New research published in the British Medical Journal has found a greatly increased risk of narcolepsy in the children and teenagers who were vaccinated against the A/H1N1 2009 influenza in England. This research reinforces the findings of previous studies done in Sweden and Finland, which found that the vaccine Pandremix increased the risk of narcolepsy.
“The results are consistent with previous studies from Finland and Sweden and indicate that the association is not confined to Scandinavian populations. However, the authors stress that the risk may still be overestimated, and they call for longer term monitoring of the cohort of children and adolescents exposed to Pandemrix to evaluate the exact level of risk.”

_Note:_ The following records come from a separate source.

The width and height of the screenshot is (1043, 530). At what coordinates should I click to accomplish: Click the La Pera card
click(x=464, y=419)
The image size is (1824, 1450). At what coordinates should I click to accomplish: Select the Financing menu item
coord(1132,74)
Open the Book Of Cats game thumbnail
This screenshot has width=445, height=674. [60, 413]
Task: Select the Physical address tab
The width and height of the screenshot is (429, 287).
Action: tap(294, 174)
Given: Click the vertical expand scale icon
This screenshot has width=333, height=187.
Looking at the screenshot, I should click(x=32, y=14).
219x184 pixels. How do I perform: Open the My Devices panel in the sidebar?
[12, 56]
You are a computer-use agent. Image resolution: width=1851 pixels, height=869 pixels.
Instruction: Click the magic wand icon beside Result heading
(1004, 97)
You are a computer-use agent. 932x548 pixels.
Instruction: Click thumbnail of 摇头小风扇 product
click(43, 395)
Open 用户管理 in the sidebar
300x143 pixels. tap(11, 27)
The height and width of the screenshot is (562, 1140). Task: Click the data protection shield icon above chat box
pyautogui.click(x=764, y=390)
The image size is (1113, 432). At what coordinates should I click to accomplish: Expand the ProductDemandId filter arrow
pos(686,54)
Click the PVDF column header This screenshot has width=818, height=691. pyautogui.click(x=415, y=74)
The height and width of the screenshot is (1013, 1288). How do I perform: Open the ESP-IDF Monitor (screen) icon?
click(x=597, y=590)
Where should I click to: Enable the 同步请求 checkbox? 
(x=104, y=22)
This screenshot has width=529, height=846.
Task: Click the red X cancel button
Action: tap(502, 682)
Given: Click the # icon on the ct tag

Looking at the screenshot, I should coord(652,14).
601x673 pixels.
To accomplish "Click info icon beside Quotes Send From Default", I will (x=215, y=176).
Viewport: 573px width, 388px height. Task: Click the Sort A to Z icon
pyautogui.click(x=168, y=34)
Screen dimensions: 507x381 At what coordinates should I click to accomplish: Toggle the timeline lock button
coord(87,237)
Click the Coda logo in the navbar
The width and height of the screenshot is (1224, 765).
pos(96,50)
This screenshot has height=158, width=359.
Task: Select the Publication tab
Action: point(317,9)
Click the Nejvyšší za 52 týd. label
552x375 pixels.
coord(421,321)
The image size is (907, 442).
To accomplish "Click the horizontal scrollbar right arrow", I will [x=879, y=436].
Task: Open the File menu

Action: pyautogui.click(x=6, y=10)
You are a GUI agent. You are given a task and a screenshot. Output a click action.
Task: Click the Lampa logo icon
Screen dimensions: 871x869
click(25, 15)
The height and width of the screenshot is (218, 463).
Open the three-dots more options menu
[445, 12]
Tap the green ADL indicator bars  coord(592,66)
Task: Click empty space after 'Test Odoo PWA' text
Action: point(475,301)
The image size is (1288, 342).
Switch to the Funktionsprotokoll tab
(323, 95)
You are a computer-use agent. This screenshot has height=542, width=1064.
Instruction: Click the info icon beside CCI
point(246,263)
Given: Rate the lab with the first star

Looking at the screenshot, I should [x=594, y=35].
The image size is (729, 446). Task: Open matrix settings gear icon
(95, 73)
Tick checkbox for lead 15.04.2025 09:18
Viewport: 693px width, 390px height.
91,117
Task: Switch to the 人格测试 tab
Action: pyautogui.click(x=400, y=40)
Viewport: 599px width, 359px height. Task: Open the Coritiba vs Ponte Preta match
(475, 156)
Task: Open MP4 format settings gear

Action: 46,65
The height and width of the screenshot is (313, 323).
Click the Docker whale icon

“In 2009, pandemic influenza A (H1N1) virus spread rapidly, resulting in millions of cases and over 18,000 deaths in over 200 countries. In England the vaccine Pandemrix was introduced in October 2009. By March 2010, around one in four (24%) of healthy children aged under 5 and just over a third (37%) aged 2-15 in a risk group had been vaccinated.”
Shortly thereafter, researchers in Finland and Sweden raised their concerns about a probable link the between the vaccine Pandremix and narcolepsy. A 2012 study done in Finland confirmed this, reporting “a 13-fold increased risk in children and young people aged 4-19.”
Because those were the only countries reporting on such a link, there was some speculation that perhaps the association was only in those populations. But this new research puts that to rest, finding the same association amongst the English population.
“Narcolepsy is a chronic disorder of excessive daytime sleepiness, often accompanied by sudden muscle weakness triggered by strong emotion (known as cataplexy). To evaluate the risk after vaccination in England, a team of researchers reviewed case notes for 245 children and young people aged 4-18 from sleep centres and child neurology centres across England.”
“Of these, 75 had narcolepsy (56 with cataplexy) with onset after 1 January 2008. Eleven had been vaccinated before onset of symptoms; seven within six months.”
“After adjusting for clinical conditions, vaccination at any time was associated with a 14-fold increased risk of narcolepsy, whereas vaccination within six months before onset was associated with a 16-fold increased risk.”
In total, that means that somewhere around “52,000 to 57,500 doses are associated with narcolepsy,” say the authors.
Further stating: “The increased risk of narcolepsy after vaccination with ASO3 adjuvanted pandemic A/H1N1 2009 vaccine indicates a causal association, consistent with findings from Finland. Because of variable delay in diagnosis, however, the risk might be overestimated by more rapid referral of vaccinated children.”
It’s unlikely that this specific vaccine would be used in the future anyways, but this research has important “implications for the future licensure and use of AS03 adjuvanted pandemic vaccines containing different subtypes such H5 or H9.”
The researchers conclude: “Further studies to assess the risk, if any, associated with the other A/H1N1 2009 vaccines used in the pandemic, including those with and without adjuvants, are also needed to inform the use of such vaccines in the event of a future pandemic.”